- WHAT YOU SHOULD DO:
How many lines of the data hold the word "image"? State the number and nothing else.

BEGIN DATA UNDER STUDY

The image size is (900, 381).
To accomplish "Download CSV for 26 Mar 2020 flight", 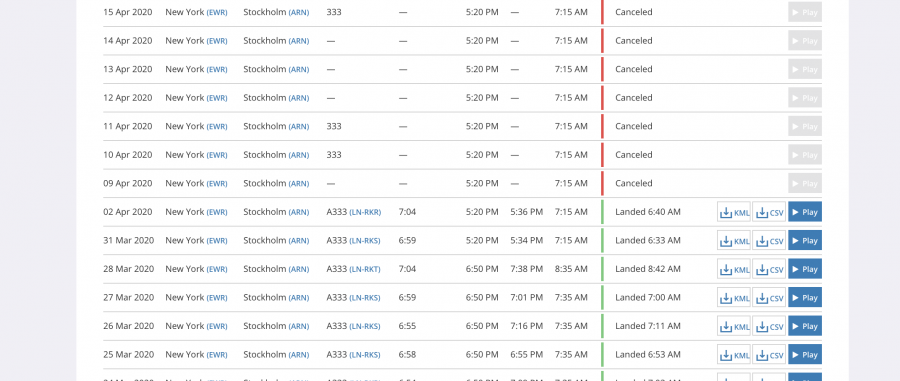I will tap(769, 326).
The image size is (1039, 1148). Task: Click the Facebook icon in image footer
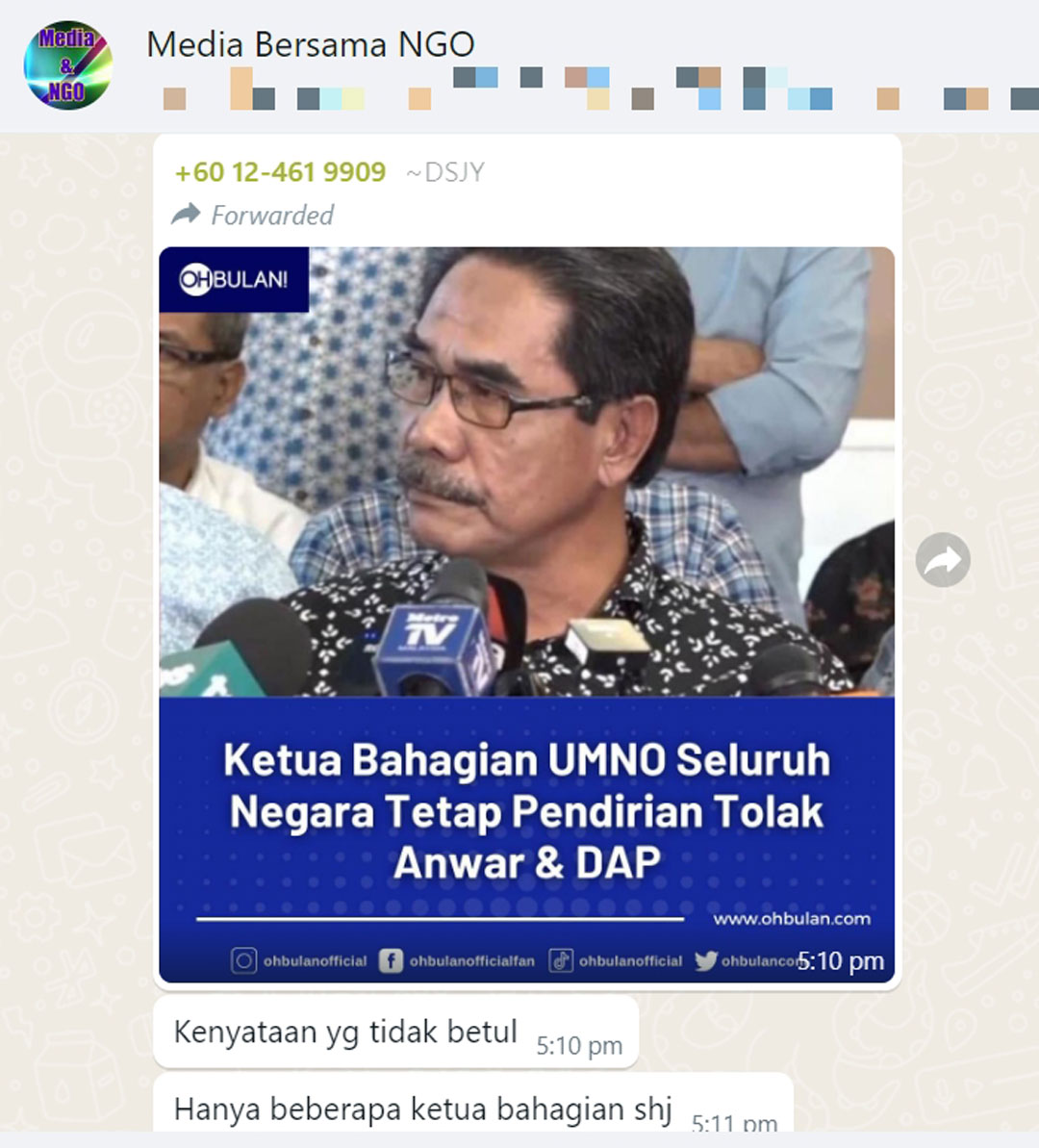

END DATA UNDER STUDY
BEGIN DATA UNDER STUDY

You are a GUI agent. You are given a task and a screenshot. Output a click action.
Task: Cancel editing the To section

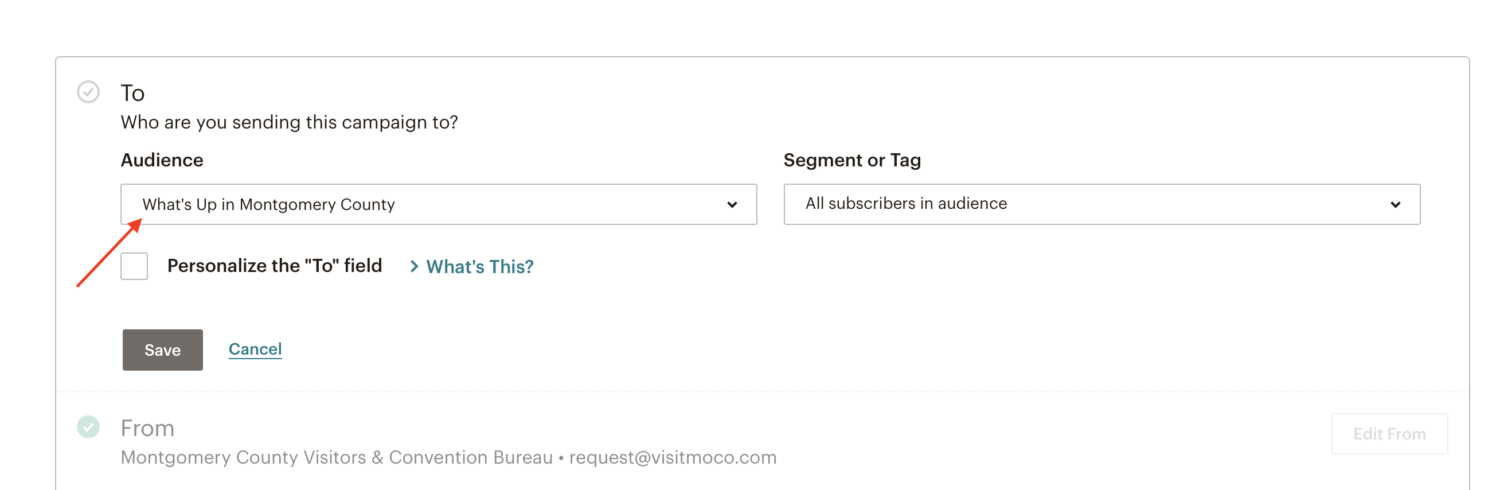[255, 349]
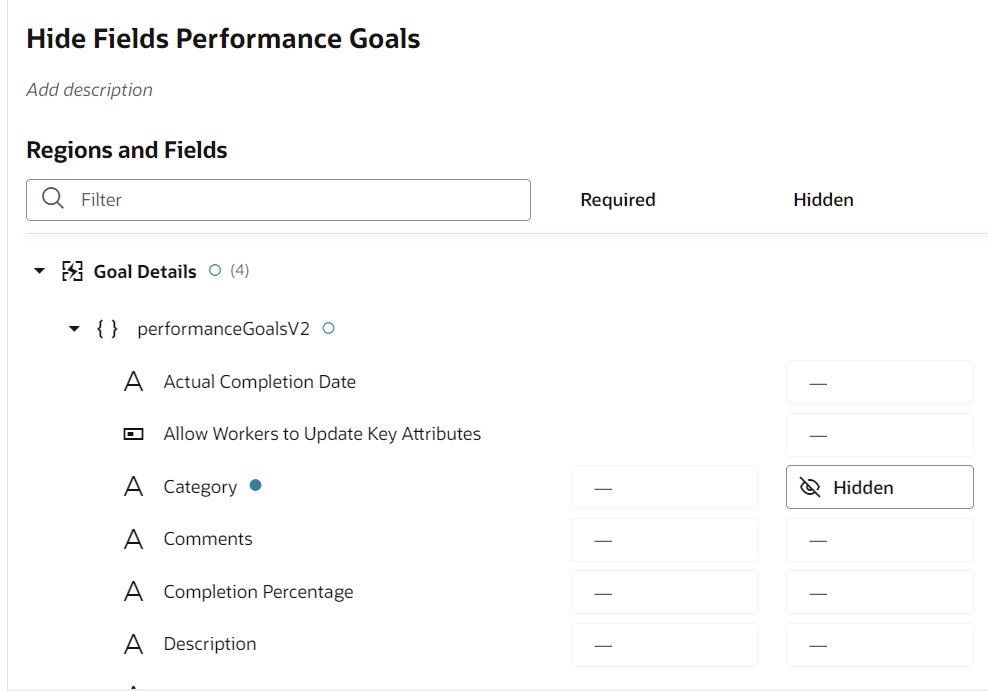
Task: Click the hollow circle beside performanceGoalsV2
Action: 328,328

END DATA UNDER STUDY

- FINISHED TASK:
2